I’ve dropped in to see you, Jean.
J: Who is it?
It’s me - Berenger. I hope I’m not disturbing you.
J: …come in!
The door’s locked.
J: …moment. Come in!
Hallo, Jean.
J: …at the office?
You’re still in bed; you’re not at the office, then?
J: …your voice.
I didn’t recognise yours either.
J: Sit down.
You know, Jean, it was stupid of me to get so upset yesterday over a thing like that.
J: …like what?
Yesterday.
J: …where yesterday?
Don’t you remember? It was about that wretched rhinoceros.
J: What rhinoceros?
The rhinoceros, or rather, the two wretched rhinoceroses we saw.
J: …they were wretched?
Oh, I just said that.
J: …about it.
That’s very nice of you.
J: Then that’s that.
But I would like to say how sorry I am for being so insistent - and so obstinate - and getting so angry. In fact - I acted stupidly.
J: …with you.
I’m very sorry.
J: I don’t feel very well.
That’s probably why you’re in bed. You know, Jean, as it turned out, we were both right.
J: What about?
About - well, you know, the same thing. Sorry to bring it up again, but I’ll only mention it briefly. I just wanted you to know that in our different ways we were both right. It’s been proved now. There are some rhinoceroses in town with two horns and some with one.
J: …just too bad.
Yes, too bad.
J: …it depends.
In the final analysis it doesn’t much matter which comes from where. The important thing, as I see it, is the fact that they’re there at all, because…
J: …well at all.
Oh, I am sorry. What do you think it is?
J: …wrong somewhere.
Do you feel weak?
J: …full of beans.
I meant just a passing weakness. It happens to everybody.
J: …happens to me.
Perhaps you’re too healthy then. Too much energy can be a bad thing.
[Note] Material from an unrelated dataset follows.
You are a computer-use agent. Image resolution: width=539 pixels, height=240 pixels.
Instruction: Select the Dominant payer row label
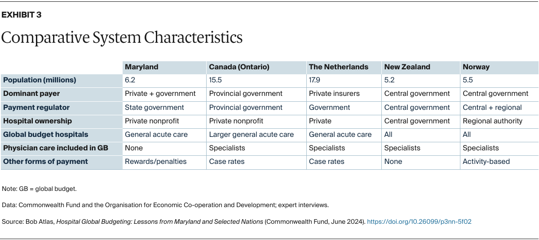31,94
It unsettles the nervous system.
J: …line of..
I know you do. Perhaps you’ve just caught a chill. Have you got a temperature?
J: …My head aches.
Just a slight migraine. Would you like me to leave you alone?
J: …worry me.
Your voice is hoarse, too.
J: Hoarse?
A bit hoarse, yes. That’s why I didn’t recognise it.
J: …that’s changed.
Mine?
J: Why not?
It’s possible. I hadn’t noticed.
J: …a knock.
When did you do that?
J: …it happening.
But it must have hurt you.
J: …I was asleep.
The shock would have woken you up. You must have just dreamed you knocked yourself.
J: I never dream.
Your headache must have come on while you were asleep. You’ve forgotten you dreamed, or rather you you only remember subconsciously.
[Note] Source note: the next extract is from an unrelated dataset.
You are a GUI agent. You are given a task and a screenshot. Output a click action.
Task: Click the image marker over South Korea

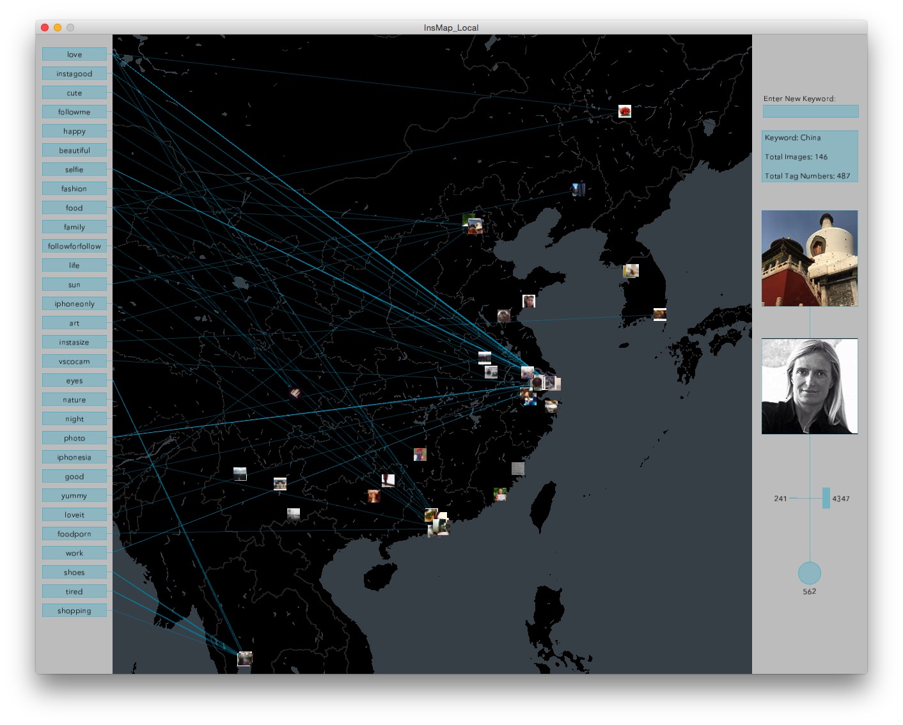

J: …always think straight.
I know that. I haven’t made myself clear.
J: …observations to me.
One often has the impression that one has knocked oneself when one has a headache. If you’d really knocked yourself you’d have a bump. Oh, you’ve got one, you do have a bump, in fact.
J: A bump?
Just a tiny one.
J: Where?
There. It starts just above your nose.
J: …in my family.
Have you got a mirror?
J: …knock myself.
You don’t look well. Your skin is quite green.
J: …yourself lately?
Forgive me. I didn’t mean to upset you.
J: …hard to believe.
Your breathing’s very heavy. Does your throat hurt?
If your throat hurts, perhaps it’s a touch of quinsy.
J: …touch of quinsy?
It’s nothing to be ashamed of - I sometimes get it. Let me feel your pulse.
J: Oh, it’ll pass.
Your pulse is normal. You needn’t get alarmed.
J: …why should I be?
You’re right. A few days’ rest will put you right.
J: …buy some food.
There’s not much the matter with you if you’re hungry. But even so, you ought to take a few days’ rest. It’s wise to take care. Has the doctor been to see you?
J: …need a doctor.
Oh, but you ought to get the doctor.
J: …look after myself.
You shouldn’t reject medical advice.
J: …that don’t exist.
They do it in good faith - just for the pleasure of looking after people.
J: …I tell you.
Perhaps they do - but after they invent them they cure them.
J: …There!
Your veins look swollen. They’re jutting out.